Background/purpose
Multisystem inflammatory syndrome in children (MIS-C) is a potentially life-threatening condition occurring 2–6 weeks after Coronavirus disease 2019 (COVID-19) in previously healthy children and adolescents, characterized by clinical and laboratory evidence of multiorgan inflammation. We reported the case of a 6-year-old child presented with acute abdomen and then diagnosed with MIS-C. In addition, to better portray this new entity, we performed a systematic review of MIS-C gastrointestinal features and particularly on those mimicking surgical emergencies.
Methods
We described the clinical presentation, the diagnostic approach and the therapeutic outcomes of our MIS-C patient.

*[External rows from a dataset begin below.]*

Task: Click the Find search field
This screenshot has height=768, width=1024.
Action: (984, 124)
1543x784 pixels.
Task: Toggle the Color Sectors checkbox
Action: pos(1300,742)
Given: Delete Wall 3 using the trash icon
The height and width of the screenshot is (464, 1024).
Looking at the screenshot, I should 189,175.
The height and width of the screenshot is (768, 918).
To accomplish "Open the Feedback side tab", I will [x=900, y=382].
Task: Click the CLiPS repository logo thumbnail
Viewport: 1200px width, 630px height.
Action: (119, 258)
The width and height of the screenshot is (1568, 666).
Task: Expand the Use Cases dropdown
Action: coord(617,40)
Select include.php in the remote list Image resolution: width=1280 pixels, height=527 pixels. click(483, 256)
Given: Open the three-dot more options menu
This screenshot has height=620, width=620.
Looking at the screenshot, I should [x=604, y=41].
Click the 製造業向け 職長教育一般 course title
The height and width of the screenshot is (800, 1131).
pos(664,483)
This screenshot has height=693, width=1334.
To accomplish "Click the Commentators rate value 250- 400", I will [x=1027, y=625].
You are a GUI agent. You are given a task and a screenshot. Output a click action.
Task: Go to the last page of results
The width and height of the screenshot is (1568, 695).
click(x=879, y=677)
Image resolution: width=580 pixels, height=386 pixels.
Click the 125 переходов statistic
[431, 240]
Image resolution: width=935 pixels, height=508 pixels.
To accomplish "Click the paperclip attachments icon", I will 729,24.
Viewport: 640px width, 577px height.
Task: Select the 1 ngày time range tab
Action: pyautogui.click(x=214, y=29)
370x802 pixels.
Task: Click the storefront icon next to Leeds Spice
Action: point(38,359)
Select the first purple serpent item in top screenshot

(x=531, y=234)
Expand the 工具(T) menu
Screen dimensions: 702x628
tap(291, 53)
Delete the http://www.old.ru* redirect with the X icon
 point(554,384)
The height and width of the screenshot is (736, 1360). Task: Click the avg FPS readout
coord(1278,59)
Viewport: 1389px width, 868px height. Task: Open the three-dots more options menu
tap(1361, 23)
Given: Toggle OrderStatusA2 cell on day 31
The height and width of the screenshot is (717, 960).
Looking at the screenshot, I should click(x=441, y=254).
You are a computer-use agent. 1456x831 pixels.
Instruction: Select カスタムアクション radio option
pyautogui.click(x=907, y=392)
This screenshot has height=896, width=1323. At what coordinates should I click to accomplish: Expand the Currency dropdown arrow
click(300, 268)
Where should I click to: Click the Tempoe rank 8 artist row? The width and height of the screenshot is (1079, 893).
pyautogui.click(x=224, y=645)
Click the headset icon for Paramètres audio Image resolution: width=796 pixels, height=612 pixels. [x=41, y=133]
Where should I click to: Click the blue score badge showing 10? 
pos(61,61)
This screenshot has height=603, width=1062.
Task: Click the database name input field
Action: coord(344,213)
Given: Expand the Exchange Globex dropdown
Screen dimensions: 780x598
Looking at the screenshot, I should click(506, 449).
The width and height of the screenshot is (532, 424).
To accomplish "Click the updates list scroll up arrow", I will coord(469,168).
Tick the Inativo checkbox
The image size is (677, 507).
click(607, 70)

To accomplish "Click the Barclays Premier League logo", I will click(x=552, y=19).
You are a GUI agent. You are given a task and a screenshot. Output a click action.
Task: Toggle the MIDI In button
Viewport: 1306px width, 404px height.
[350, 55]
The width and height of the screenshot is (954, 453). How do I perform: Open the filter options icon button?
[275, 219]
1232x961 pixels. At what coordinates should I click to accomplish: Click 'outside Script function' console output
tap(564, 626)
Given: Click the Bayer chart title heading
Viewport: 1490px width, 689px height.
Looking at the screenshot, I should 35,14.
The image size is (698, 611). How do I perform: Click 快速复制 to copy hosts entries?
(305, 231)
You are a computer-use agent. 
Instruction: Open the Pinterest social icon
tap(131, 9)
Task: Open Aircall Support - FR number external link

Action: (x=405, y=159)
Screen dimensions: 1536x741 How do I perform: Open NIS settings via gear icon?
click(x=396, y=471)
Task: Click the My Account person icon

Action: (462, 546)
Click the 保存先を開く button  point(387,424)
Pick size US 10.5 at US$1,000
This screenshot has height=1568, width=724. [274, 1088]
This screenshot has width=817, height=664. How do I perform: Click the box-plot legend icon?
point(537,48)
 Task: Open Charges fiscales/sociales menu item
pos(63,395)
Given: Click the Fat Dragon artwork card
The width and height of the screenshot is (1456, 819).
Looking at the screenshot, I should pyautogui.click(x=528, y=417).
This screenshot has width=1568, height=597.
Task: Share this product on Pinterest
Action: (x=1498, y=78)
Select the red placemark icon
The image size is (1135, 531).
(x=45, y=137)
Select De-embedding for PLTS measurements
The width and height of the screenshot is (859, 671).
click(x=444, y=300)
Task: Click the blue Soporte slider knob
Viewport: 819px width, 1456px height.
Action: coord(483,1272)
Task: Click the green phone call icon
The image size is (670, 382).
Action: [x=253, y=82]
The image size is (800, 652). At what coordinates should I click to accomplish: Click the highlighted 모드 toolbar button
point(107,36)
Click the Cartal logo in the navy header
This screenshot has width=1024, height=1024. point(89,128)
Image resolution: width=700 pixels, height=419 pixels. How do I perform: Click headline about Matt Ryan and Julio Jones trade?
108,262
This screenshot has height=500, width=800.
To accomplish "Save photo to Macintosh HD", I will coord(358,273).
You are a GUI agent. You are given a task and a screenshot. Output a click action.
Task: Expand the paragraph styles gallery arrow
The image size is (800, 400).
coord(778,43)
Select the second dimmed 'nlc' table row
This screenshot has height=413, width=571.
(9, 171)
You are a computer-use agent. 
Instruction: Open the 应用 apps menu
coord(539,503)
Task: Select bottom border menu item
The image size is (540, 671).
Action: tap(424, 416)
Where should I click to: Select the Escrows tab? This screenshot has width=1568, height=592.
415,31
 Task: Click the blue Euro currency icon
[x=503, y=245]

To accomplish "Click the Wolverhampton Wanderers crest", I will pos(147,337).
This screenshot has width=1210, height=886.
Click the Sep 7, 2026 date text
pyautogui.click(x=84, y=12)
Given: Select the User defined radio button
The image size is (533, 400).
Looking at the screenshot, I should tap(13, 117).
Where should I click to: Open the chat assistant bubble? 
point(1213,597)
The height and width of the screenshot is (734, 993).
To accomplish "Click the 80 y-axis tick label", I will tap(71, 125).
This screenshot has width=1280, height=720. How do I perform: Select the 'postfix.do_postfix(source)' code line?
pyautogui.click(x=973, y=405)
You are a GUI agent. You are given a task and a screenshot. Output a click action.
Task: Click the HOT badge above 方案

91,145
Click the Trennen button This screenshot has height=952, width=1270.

Parallel to this, we conducted a systematic literature search using Google Scholar, PubMed, EMBASE, Scopus, focusing on gastrointestinal MIS-C.
Results
Our patient was initially assessed by the surgical team due to his query acute abdomen. Following the diagnosis of MIS-C with myocarditis, intravenous methylprednisolone (2 mg/Kg/day) and intravenous immunoglobulins (2 gr/Kg single infusion) were promptly started, leading to clinical improvement. According to our literature search, patients with MIS-C have a high rate of severe abdominal symptoms resembling surgical emergencies (appendicitis, obstruction, etc.) and a not negligible number of those patients have been surgically explored with variable findings.
Conclusions
We encourage pediatric surgeons in the upcoming months of COVID-19 pandemic to evaluate myocardial function prior to surgical abdominal exploration. In children with query acute abdomen, MIS-C should be promptly ruled out in order to avoid unnecessary surgeries that could worsen the already frail outcome of this new syndrome. Nevertheless, it should be considered that MIS-C might well encompass complications (e.g. appendicitis, segmental intestinal ischemia) which need swift surgical treatment.